▶ [Фрагмент текста]:
========================
То-то, думает, сомну
В две недели всю страну!
Так оказалось!
Мы сухим держали порох,
Каждый колос стал штыком,
Грозным танком — каждый сноп,
Стали птицы «ястребками»
Над кровавыми врагами.
Каждый камень вместе с нами
Бьет фашистов в подлый лоб!
«Солнце, облака и птицы…» — это как будто дословно мирные картины из его «Поэта».
Реальность войны была еще неизвестна ему. Потому, быть может, снопы у него так легко превращается в танки, а птицы — в «ястребков».
В январе 1942 года он впервые выехал на фронт. Он был командирован в Ставропольскую кавалерийскую дивизию «для написания книги о ее героях и героических делах».
========================
▶ [Задание A]:
Верните без изменений часть фрагмента текста от слов «Мы сухим держали» до слов «в подлый лоб!» включительно.
▶ [Задание B]:
Чем, согласно фрагменту текста, стал в стихах каждый колос?
▶ [Задание C]:
Продолжите фрагмент текста о военных стихах и первой поездке на фронт, начав сразу после его последнего предложения.

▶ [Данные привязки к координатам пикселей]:
========================
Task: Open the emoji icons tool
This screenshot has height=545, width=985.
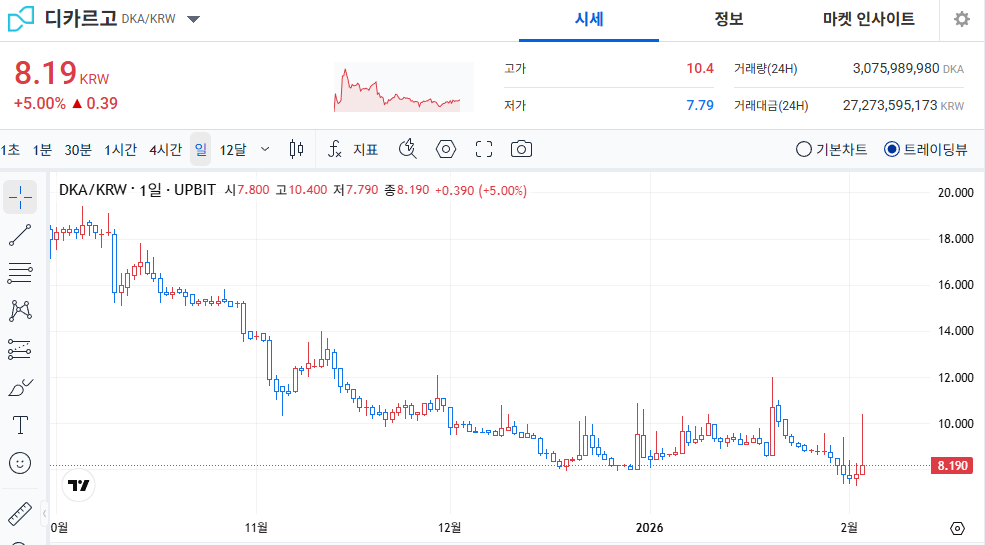Action: click(20, 463)
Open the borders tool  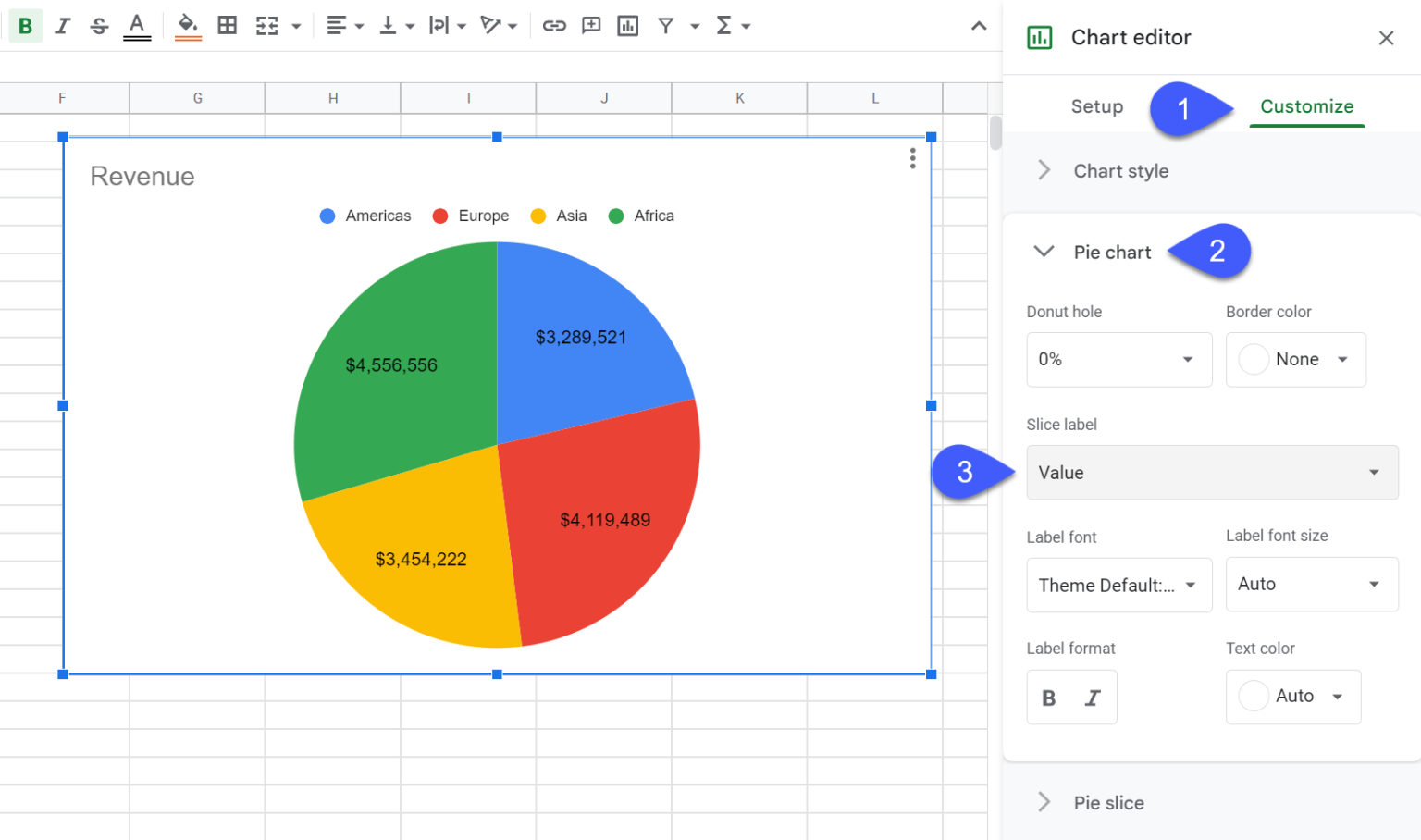coord(227,26)
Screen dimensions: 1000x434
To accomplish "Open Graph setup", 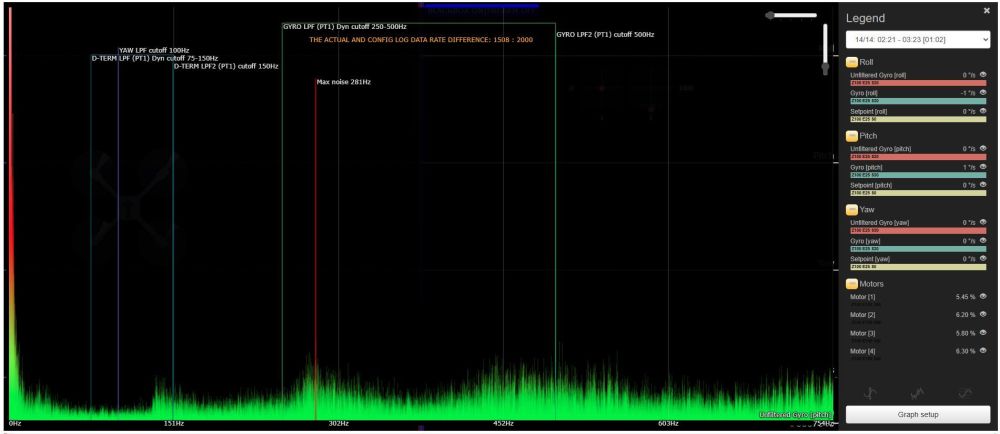I will coord(917,414).
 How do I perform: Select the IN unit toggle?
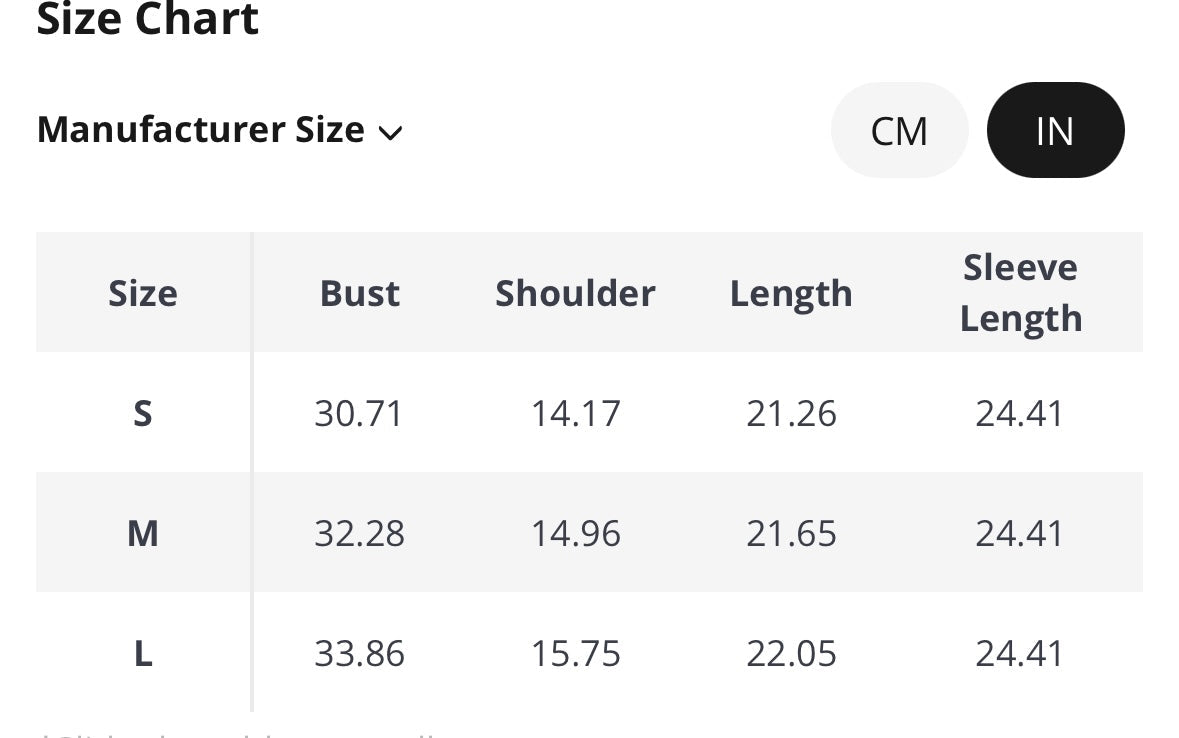click(1055, 130)
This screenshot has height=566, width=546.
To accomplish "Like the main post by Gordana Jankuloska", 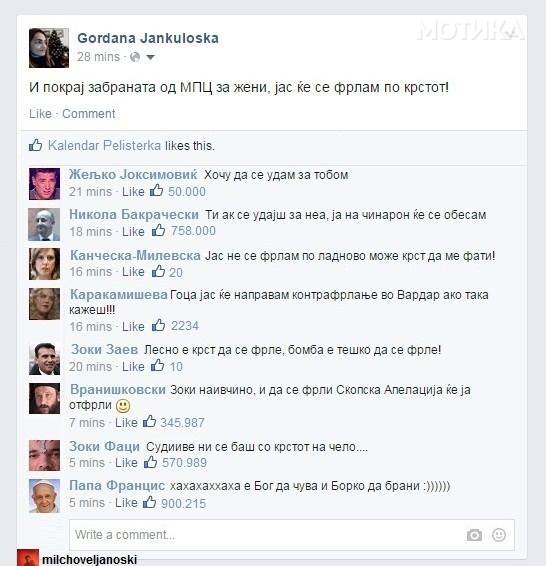I will pyautogui.click(x=40, y=114).
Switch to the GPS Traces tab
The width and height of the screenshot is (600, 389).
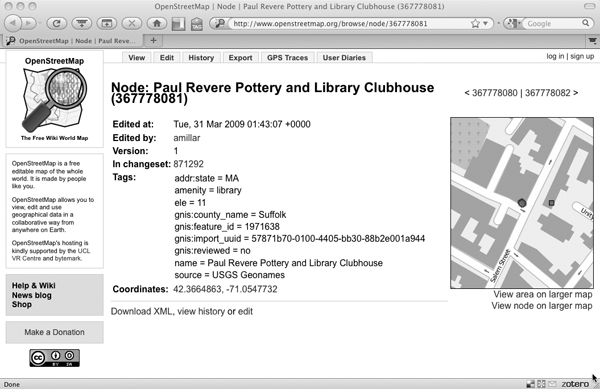click(x=287, y=58)
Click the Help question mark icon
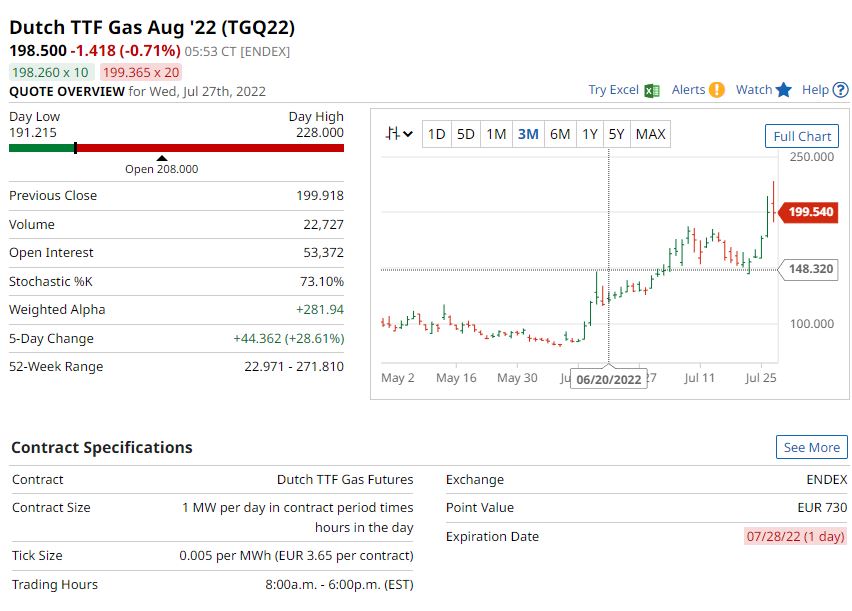 pos(838,90)
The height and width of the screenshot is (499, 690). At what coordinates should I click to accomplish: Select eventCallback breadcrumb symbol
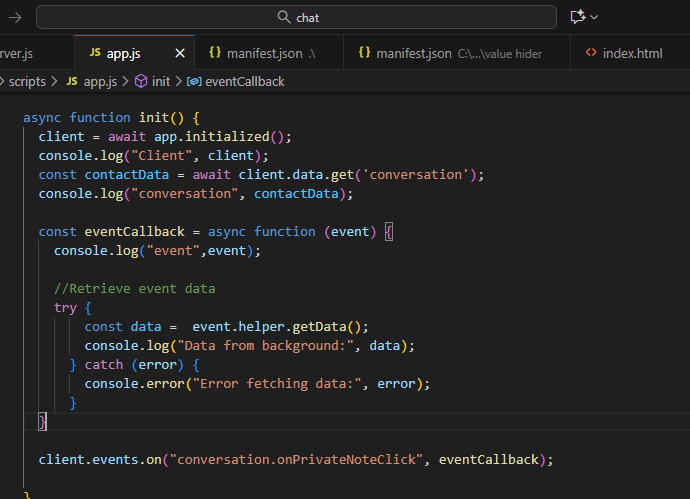point(244,81)
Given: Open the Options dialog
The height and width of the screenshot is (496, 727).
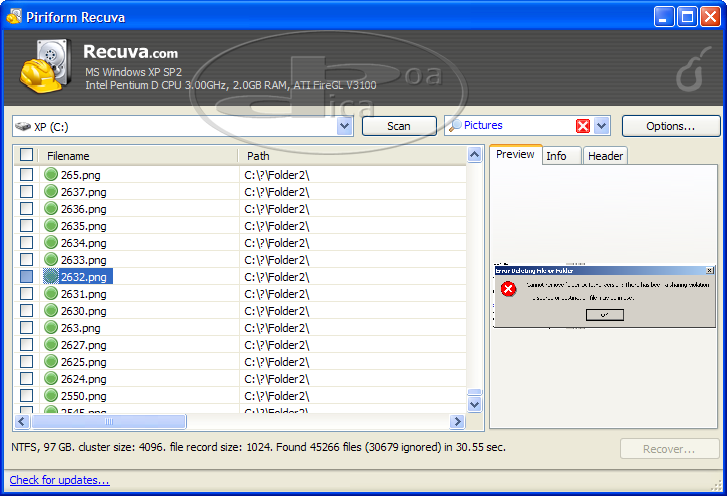Looking at the screenshot, I should coord(670,126).
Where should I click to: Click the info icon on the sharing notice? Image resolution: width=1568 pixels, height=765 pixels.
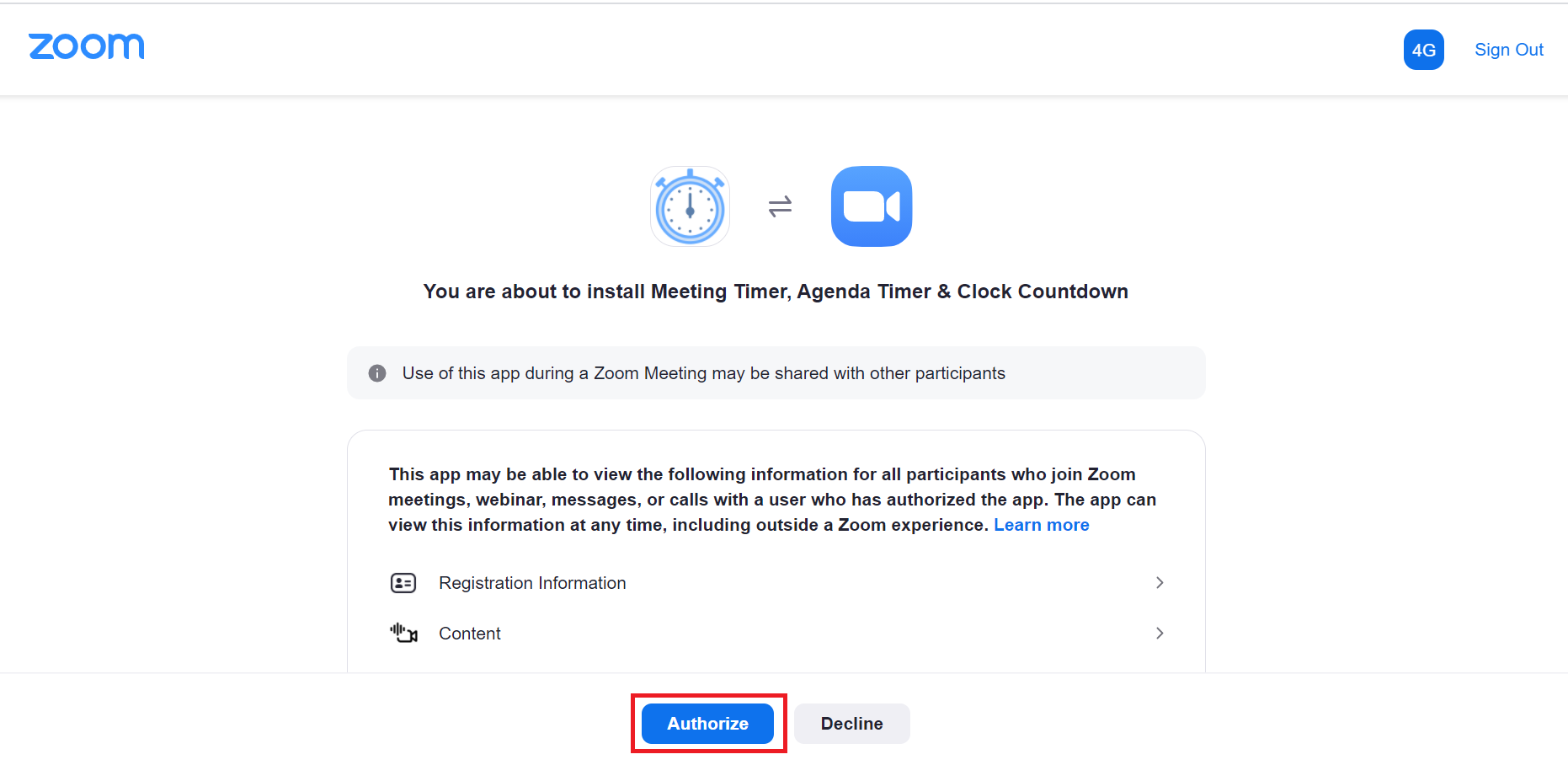376,372
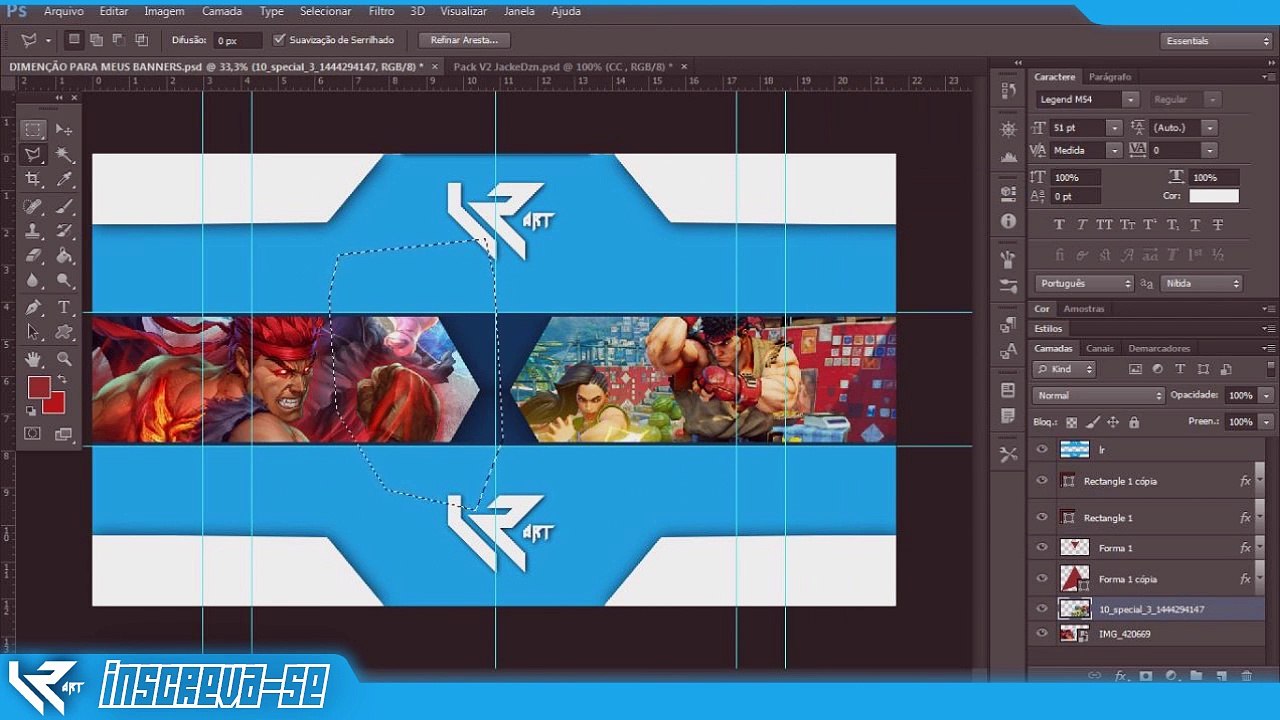The height and width of the screenshot is (720, 1280).
Task: Select the Pen tool
Action: [33, 307]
========================
▶ [Место для ответа A]:
Мы сухим держали порох,
Каждый колос стал штыком,
Грозным танком — каждый сноп,
Стали птицы «ястребками»
Над кровавыми врагами.
Каждый камень вместе с нами
Бьет фашистов в подлый лоб!

▶ [Место для ответа B]:
Каждый колос стал штыком.

▶ [Место для ответа C]:
«Завтра едем на фронт, — записывал он. — Чувства такие: тревожное любопытство, уважение к самому себе и в то же время зависимость (или подавленность, что ли) оттого, что близится, втягивает тебя то самое неумолимое и неведомое чудище, что называется фронтом».
На том фронте, куда отправлялся Капиев, в эти дни настроение было приподнятое. Немцев только что выбили из Ростова-на-Дону; особенно отличились кавалерийские казачьи полки, в которые и ехал Капиев.
Потому, быть может, в письмах его — оттенок радостного удивления. «Здесь все иначе, чем я ожидал, — пишет он жене 26 января. — Такого спокойствия и задушевной дружеской атмосферы я давно уже не видал. По крайней мере, это ошеломляет. Но фронт есть фронт, и грозное дыхание его нет-нет да и коснется души…
Счастлив и радуюсь, что нахожусь здесь со всеми на фронте. Странное дело — он втягивает и манит. («Смертельное — манит», — говорили мудрецы)».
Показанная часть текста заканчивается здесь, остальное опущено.